Group messages into sessions.

CREATE TABLE ros_conversations (
id UUID PRIMARY KEY DEFAULT gen_random_uuid(),
session_key TEXT NOT NULL,
agent TEXT NOT NULL,
channel TEXT NOT NULL,
channel_id TEXT,
bot_identity TEXT,
title TEXT,
settings JSONB DEFAULT '{}',
active BOOLEAN DEFAULT true,
created_at TIMESTAMPTZ NOT NULL DEFAULT NOW(),
updated_at TIMESTAMPTZ NOT NULL DEFAULT NOW()
);

Compacted summaries of message groups.

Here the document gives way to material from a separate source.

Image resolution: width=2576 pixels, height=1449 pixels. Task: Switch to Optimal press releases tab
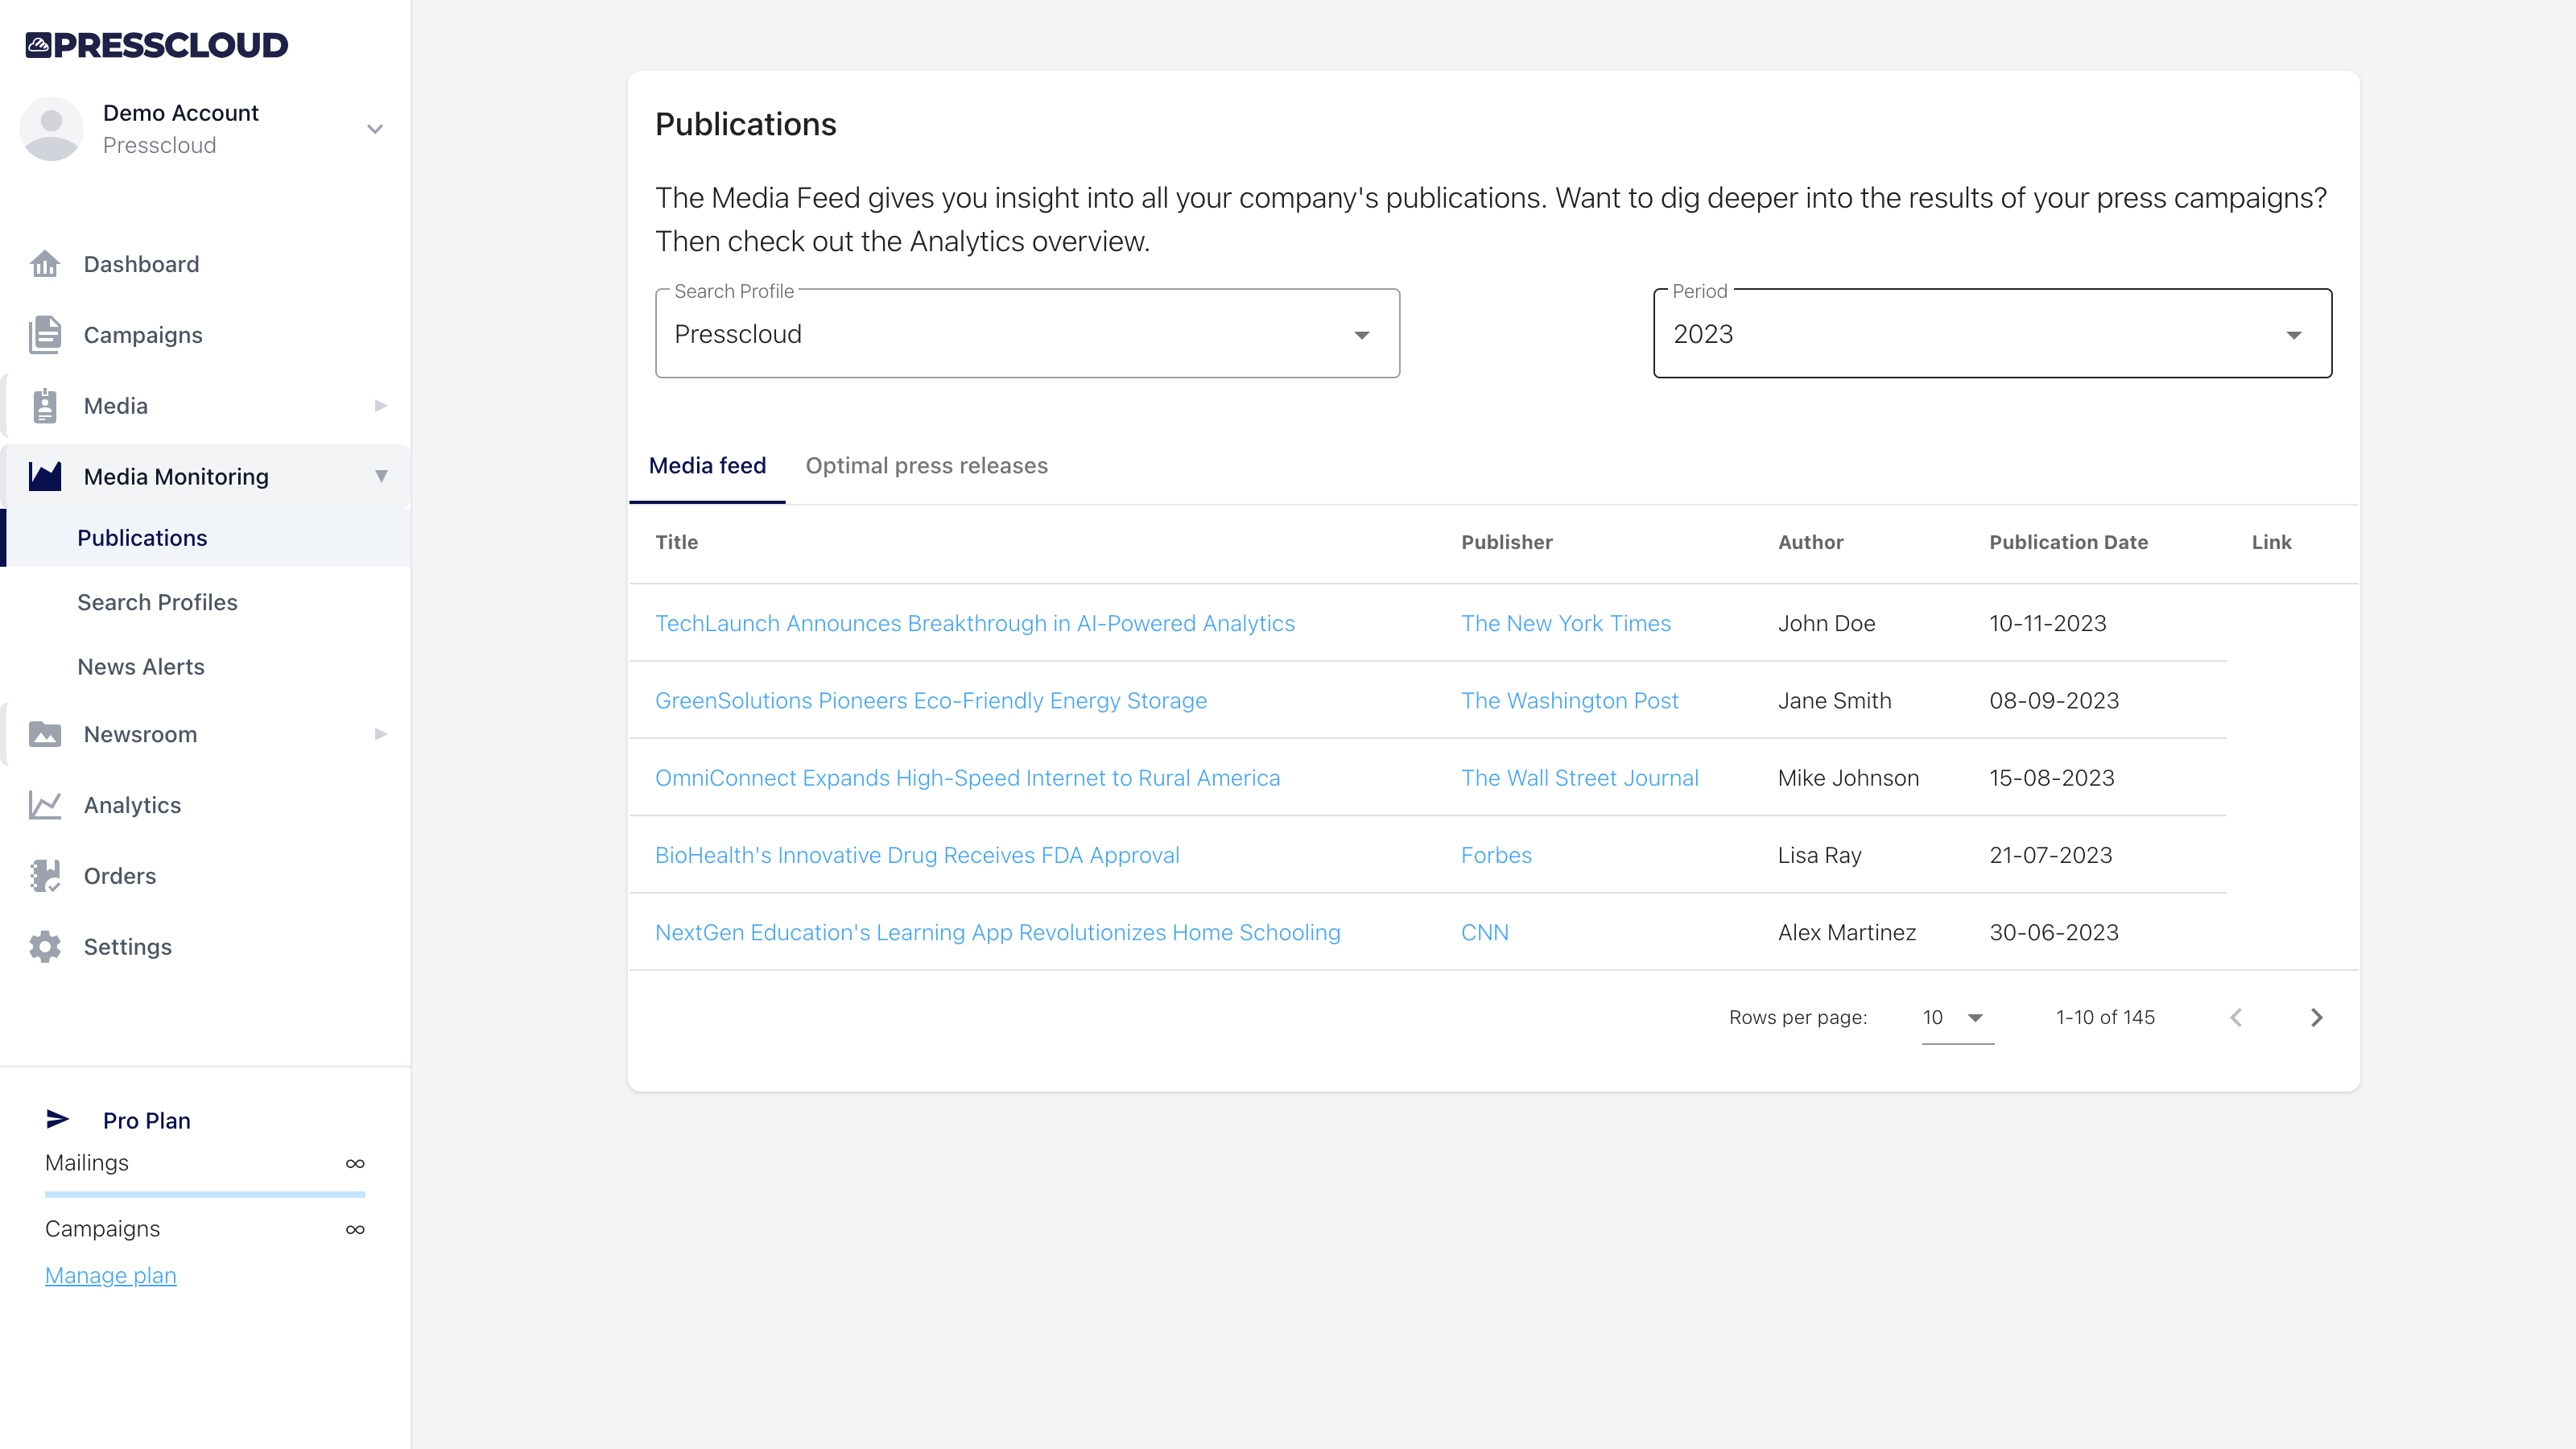click(926, 466)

Forms a DAG for drill-down.

CREATE TABLE ros_summaries (
id UUID PRIMARY KEY DEFAULT gen_random_uuid(),
conversation_id UUID,
parent_id UUID REFERENCES ros_summaries(id),
depth INTEGER NOT NULL DEFAULT 0,
content TEXT NOT NULL,
kind TEXT NOT NULL DEFAULT 'leaf',
message_count INTEGER NOT NULL DEFAULT 0,
earliest_at TIMESTAMPTZ,
latest_at TIMESTAMPTZ,
embedding halfvec(4000),
content_tsv tsvector GENERATED ALWAYS AS (to_tsvector('english', content)) STORED,
model TEXT,
created_at TIMESTAMPTZ NOT NULL DEFAULT NOW()
);

Links summaries to their source messages.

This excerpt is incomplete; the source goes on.